A MP 936/2020 estabeleceu a possibilidade de suspensão dos contratos de trabalho por 2 meses ou o acordo individual para a redução de jornada e dos salários em até 70%, onde o Governo Federal irá subsidiar um percentual da redução com base no valor do seguro desemprego. Há distinções baseadas nas faixas salariais dos empregados e não por categoria profissional. O empregado que concordar com a suspensão ou redução (salários e jornada) terá uma garantia de emprego pelo mesmo tempo que durar a suspensão ou redução dos salários e jornada. Os trabalhadores que já estão recebendo o seguro desemprego não fazem jus à medida. Também não estão incluídos os trabalhadores do setor público ou de subsidiárias de empresas públicas. As empresas que faturaram mais do que 4,8 milhões ao ano, poderão suspender até 70% da força de trabalho, mas mantendo o pagamento de 1/3 do salário para os trabalhadores que estejam com o contrato em suspensão. Este valor não tem a natureza jurídica de salário, mas sim, complementação, não incidindo sobre ele os encargos trabalhistas. Em caso de futura demissão o empregado que aderir à suspensão ou redução da jornada não terá prejuízo no recebimento do futuro seguro desemprego se preencher as regras para tanto.

A redução da jornada e salário foi fixada por grupos e o primeiro (principal alvo do programa) abrange empregados formais que recebem até 3 salários mínimos (R$ 3.117,00).

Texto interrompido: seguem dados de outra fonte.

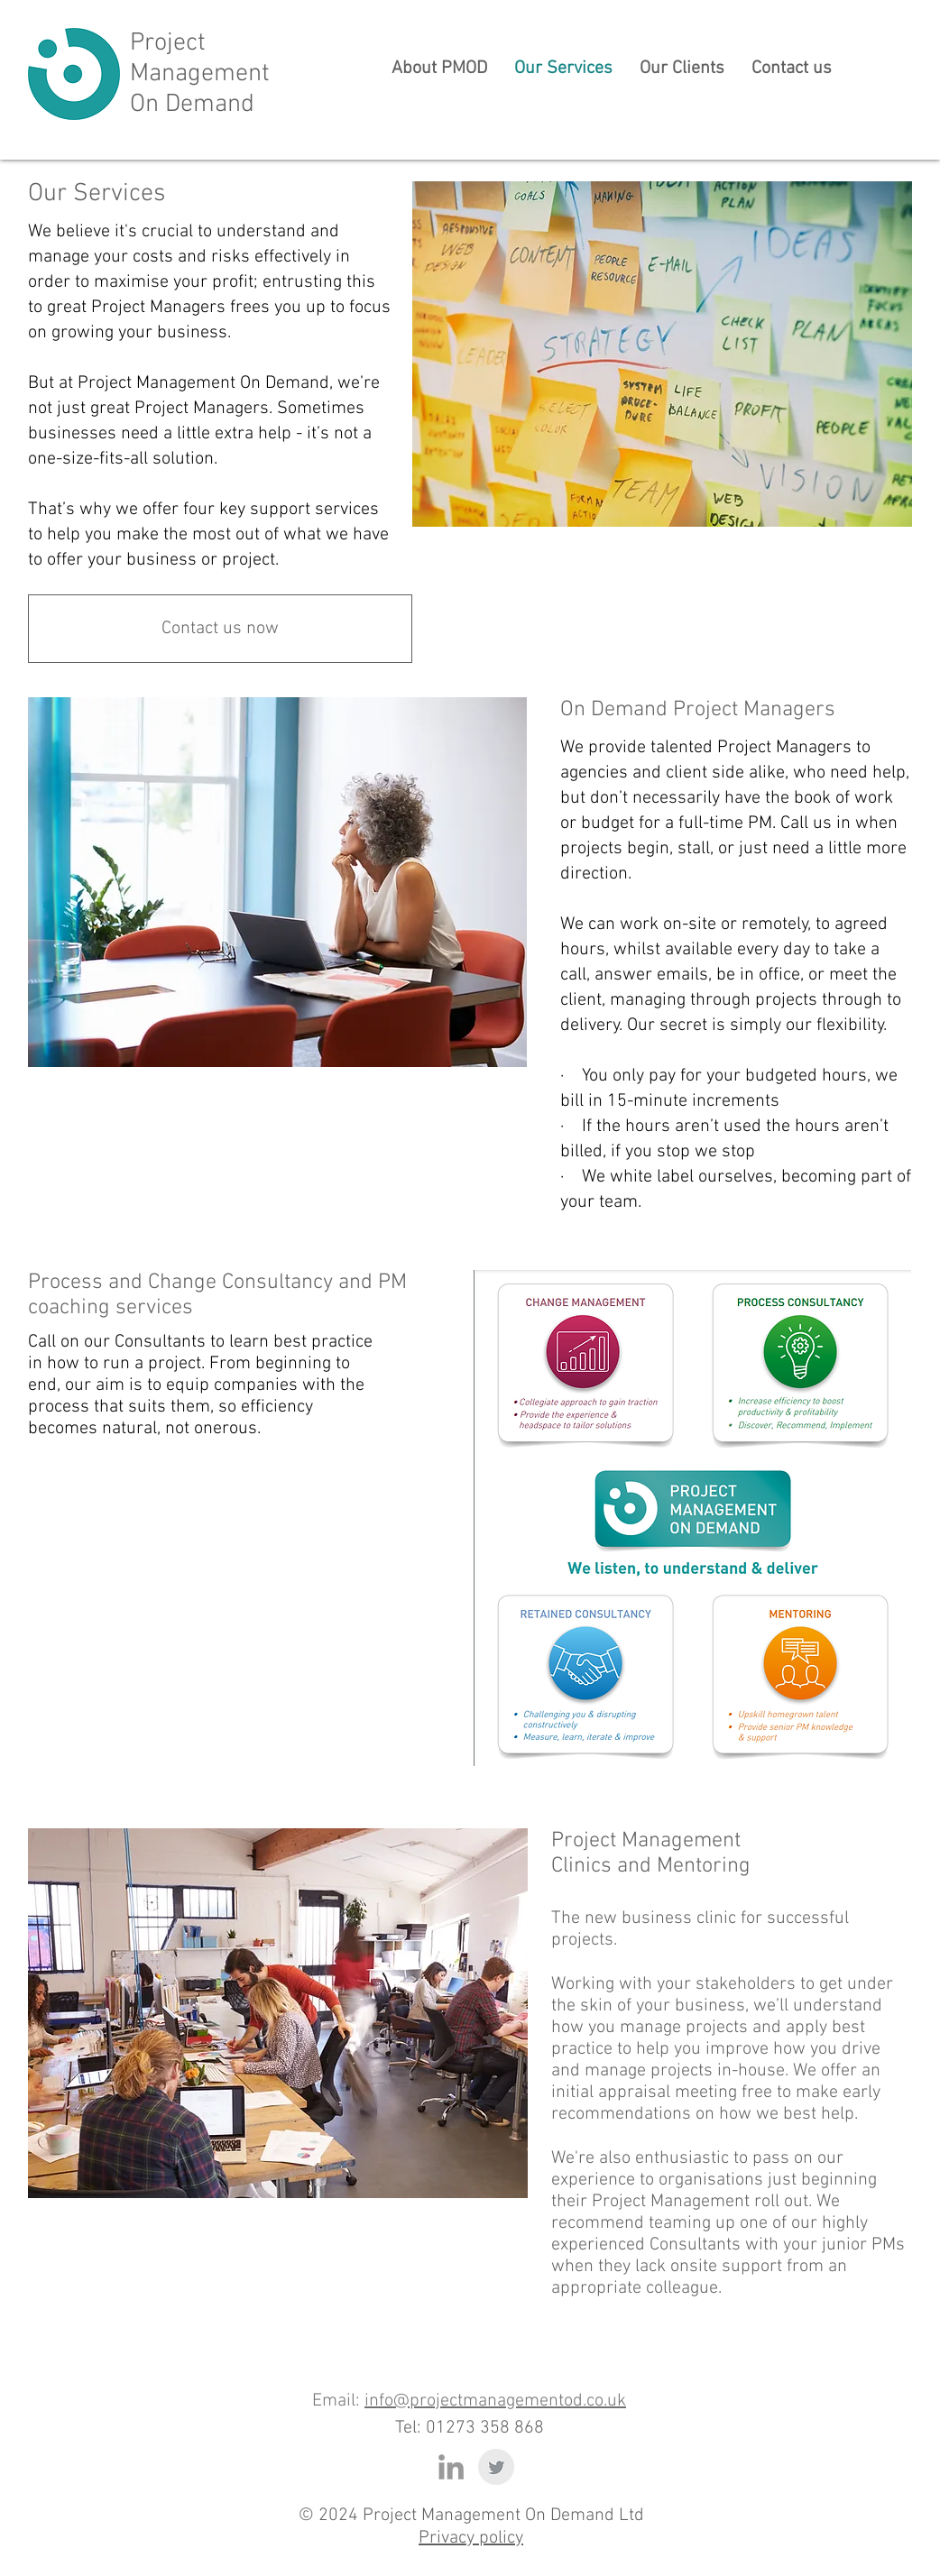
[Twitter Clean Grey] (496, 2467)
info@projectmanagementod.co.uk (495, 2401)
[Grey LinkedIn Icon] (451, 2467)
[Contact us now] (220, 628)
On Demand (192, 104)
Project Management (200, 58)
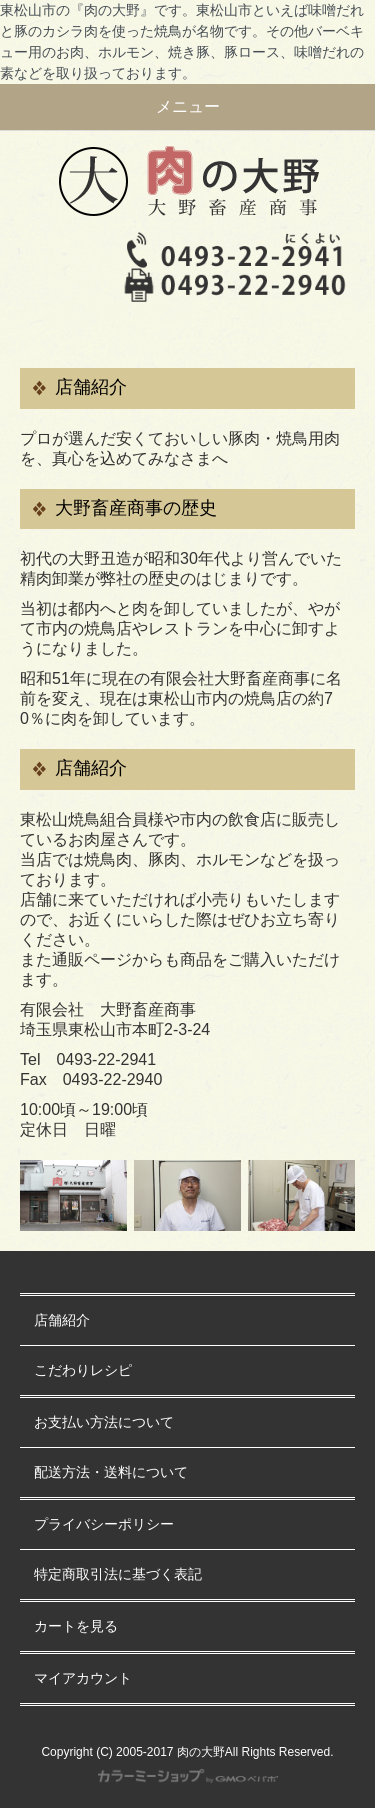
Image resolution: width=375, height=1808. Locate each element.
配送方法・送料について (111, 1472)
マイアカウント (83, 1678)
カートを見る (76, 1626)
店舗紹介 (62, 1320)
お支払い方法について (104, 1422)
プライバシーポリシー (104, 1524)
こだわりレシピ (83, 1370)
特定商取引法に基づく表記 (118, 1574)
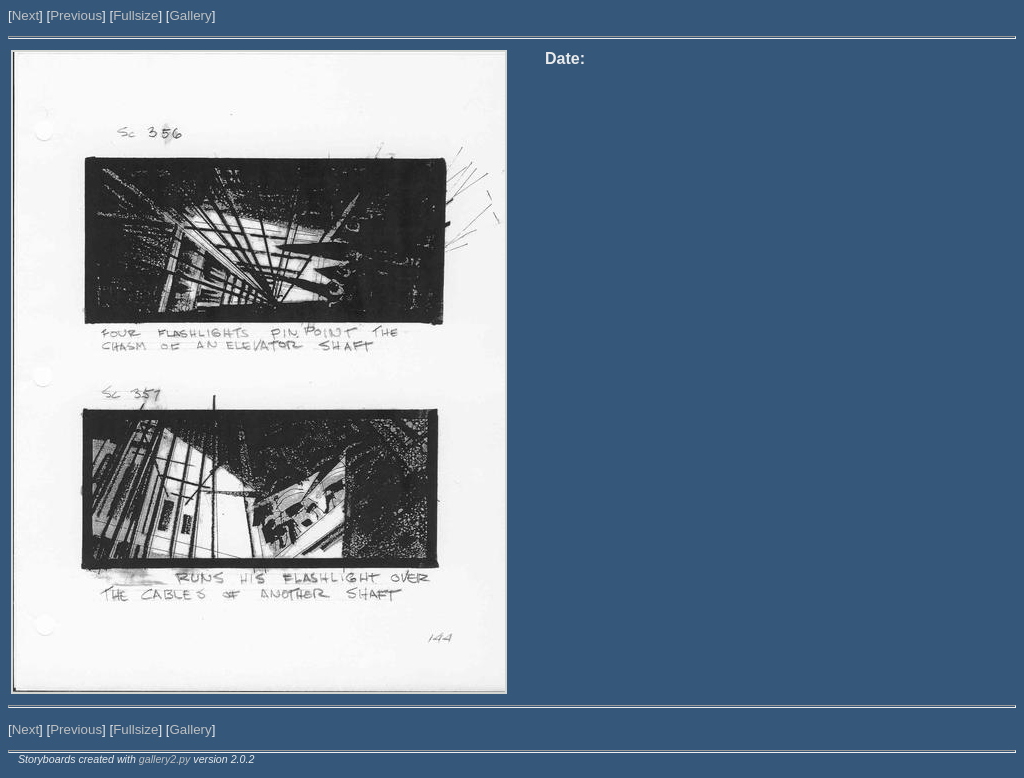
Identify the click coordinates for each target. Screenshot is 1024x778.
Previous (76, 15)
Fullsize (135, 15)
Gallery (190, 15)
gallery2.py (165, 759)
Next (25, 15)
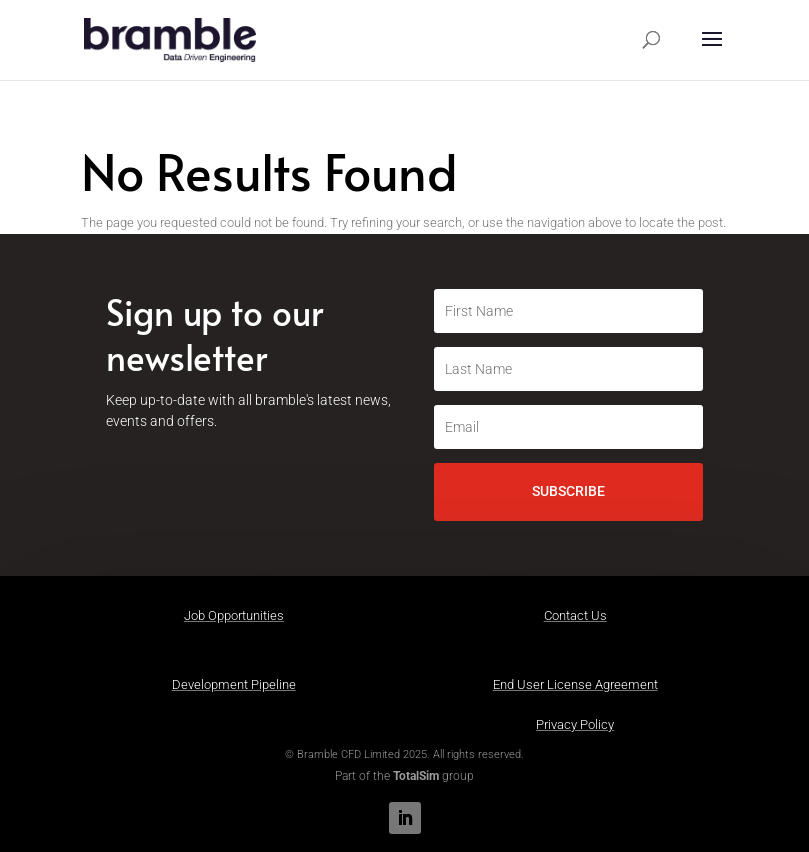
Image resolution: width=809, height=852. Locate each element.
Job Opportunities (234, 615)
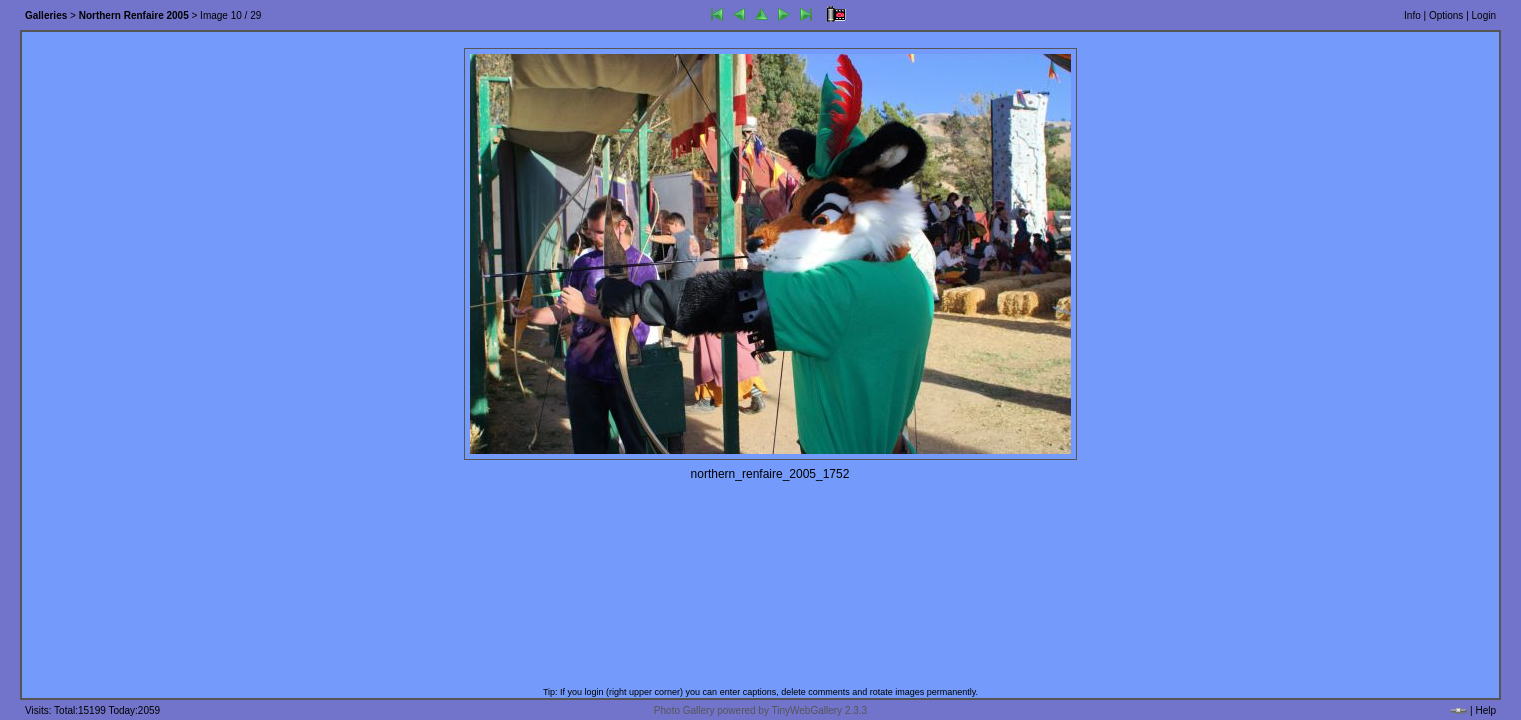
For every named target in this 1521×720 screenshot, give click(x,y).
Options (1446, 15)
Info (1412, 15)
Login (1484, 15)
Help (1485, 710)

Para estes trabalhadores estão autorizadas as reduções de 25%, 50% e 70% por até três meses (mantido o salário hora). Neste caso o Governo pagará uma proporção do seguro desemprego correspondente ao percentual da redução. O valor do seguro desemprego varia entre R$ 1.044,00 a R$ 1.813,03. O segundo grupo do programa de proteção ao emprego deve ter renda mensal entre R$ 3.177,00 e R$ 12.202,00. Para este grupo de trabalhadores o acordo individual fica limitado à redução de 25%, para as demais reduções (50% e 70%) será necessária a negociação coletiva. Já para quem ganha acima de R$ 12.202,00 também é possível o acesso ao programa, por acordo individual, desde que ele tenha diploma de ensino superior.

Por fim, tomando a liberdade de desviar do assunto principal desta coluna, gostaria de desejar a todos os leitores que tenham paciência e fé que esta pandemia passe no menor espaço de tempo possível, que mantenham sua imunidade "geral" em alta, quero dizer, imunidade física, mental e espiritual. Que neste momento de tensão não tomem decisões impensadas e levadas pela emoção negativa de muitos que nos cercam, que não criem (nem mesmo em pensamentos) conflitos de nenhuma espécie e que busquem incessantemente o diálogo. Do filósofo SUN TZU, sugiro que reflitamos sobre esta frase: "No meio do caos há sempre uma oportunidade".

PAULO HENRIQUE LEITE GÖPFERT PINTO, OAB/SP 146.798, proprietário de Paulo Leite Sociedade de Advogados, consultor da ACIP, Sindicato Rural de Pindamonhangaba, Viobras, B&S Solutions, Satelradio entre outros.